Estrone, estradiol, non-SHBG–bound estradiol, androstenedione, testosterone, DHEA, and DHEA sulfate were all assayed at the Nichols Institute of Quest Diagnostics (San Juan Capistrano, CA). Assays were conducted in up to five batches. The first batch of estrone sulfate was assayed at Dr. Longcope's laboratory at the University of Massachusetts Medical Center (Worcester, MA). The remaining batches were assayed at the Nichols Institute. The first two batches of SHBG and prolactin were assayed in Dr. Longcope's laboratory; the third and fourth batches were assayed in the Reproductive Endocrinology Unit Laboratory at Massachusetts General Hospital (Boston, MA). All batches of progesterone were assayed at the same time at Quest Diagnostics.

The methods used to assay these hormones have been described in detail (16-18). Briefly, samples were extracted with hexane-ethyl acetate, the steroids were eluted from celite columns, and the fractions were assayed by RIA (19-23). DHEA sulfate was assayed by RIA without a prior separation step. To quantify estrone sulfate levels, unconjugated estrone was first extracted from the plasma and the sulfate bond was enzymatically cleaved from estrone sulfate to release estrone. The estrone was extracted by an organic solvent and subjected to chromatography and RIA (24). Free estradiol was calculated according to the law of mass action described by Sodergard et al. (25). Non-SHBG–bound estradiol was only measured through the 1996 follow-up cycle and was assayed by use of an ammonium sulfate precipitation (25, 26). Prolactin was measured using a microparticle enzyme immunoassay using the IMx system (Abbott Laboratory, Abbott Park, IL) in Dr.

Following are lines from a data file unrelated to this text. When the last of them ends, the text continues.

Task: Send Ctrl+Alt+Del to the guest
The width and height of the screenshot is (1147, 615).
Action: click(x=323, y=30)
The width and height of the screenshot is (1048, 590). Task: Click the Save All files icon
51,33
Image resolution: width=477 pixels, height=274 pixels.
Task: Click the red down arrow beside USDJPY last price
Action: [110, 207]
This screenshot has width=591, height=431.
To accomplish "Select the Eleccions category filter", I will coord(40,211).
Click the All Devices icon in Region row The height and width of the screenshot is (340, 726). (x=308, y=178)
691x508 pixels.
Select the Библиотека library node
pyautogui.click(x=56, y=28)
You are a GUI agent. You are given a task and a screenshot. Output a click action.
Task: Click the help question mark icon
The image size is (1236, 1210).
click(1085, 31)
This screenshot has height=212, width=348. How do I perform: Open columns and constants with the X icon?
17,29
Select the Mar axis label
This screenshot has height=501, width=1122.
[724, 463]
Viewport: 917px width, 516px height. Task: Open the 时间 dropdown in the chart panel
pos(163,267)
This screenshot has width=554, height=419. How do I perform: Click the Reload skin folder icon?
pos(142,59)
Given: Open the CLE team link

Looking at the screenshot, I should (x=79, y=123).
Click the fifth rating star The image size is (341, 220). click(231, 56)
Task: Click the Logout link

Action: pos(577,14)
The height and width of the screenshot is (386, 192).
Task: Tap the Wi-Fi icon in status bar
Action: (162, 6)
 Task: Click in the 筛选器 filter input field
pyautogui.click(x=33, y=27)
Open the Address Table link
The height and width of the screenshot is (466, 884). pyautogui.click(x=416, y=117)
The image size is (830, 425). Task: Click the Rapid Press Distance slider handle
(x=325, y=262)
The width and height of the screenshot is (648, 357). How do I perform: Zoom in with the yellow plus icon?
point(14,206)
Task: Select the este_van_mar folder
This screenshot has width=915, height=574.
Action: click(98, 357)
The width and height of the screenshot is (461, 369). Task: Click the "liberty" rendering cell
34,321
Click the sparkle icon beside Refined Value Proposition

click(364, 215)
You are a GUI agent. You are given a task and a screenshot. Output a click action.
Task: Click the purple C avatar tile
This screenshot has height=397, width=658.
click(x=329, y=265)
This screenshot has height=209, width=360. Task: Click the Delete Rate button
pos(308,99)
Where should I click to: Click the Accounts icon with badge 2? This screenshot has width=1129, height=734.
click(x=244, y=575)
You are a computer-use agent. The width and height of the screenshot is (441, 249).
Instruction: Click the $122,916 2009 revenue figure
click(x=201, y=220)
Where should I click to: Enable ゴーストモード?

Longcope's laboratory and the AxSYM Immunoassay system (Abbott Laboratory) at Massachusetts General Hospital.

Plasma samples were placed in random order in boxes sent to the laboratory. To assess laboratory precision, masked samples from two plasma pools (in a ratio of 1:10 study samples) were randomly interspersed and labeled. Within-batch coefficients of variation ranged from 6% (DHEA sulfate) to 15% (progesterone).

The assay detection limit was 2 pg/mL for estradiol, 10 pg/mL for estrone, 40 pg/mL for estrone sulfate, 3 ng/dL for androstenedione, 1 ng/dL for testosterone, 3 ng/dL for DHEA, 5 μg/dL for DHEA sulfate, 3 ng/dL for progesterone, and 0.6 ng/mL for prolactin. Values were below the detectable limit for estrone in 15 samples, for estrone sulfate in 2 samples, for androstendione in 1 sample, for DHEA in 1 sample, for DHEA sulfate in 5 samples, for progesterone in 176 samples, and for testosterone in 2 samples. When plasma hormone values were reported as less than the detectable limit, we set the value to half the detectable limit.

We used the extreme Studentized deviate many-outlier procedure to determine outlying hormone values by batch (27). This process resulted in the exclusion of one estrone value, two estradiol values, one estrone sulfate value, three androstenedione values, and one testosterone value. There was insufficient plasma for all subjects to have measurements on the all hormones. Final numbers are presented in Table 3A-C.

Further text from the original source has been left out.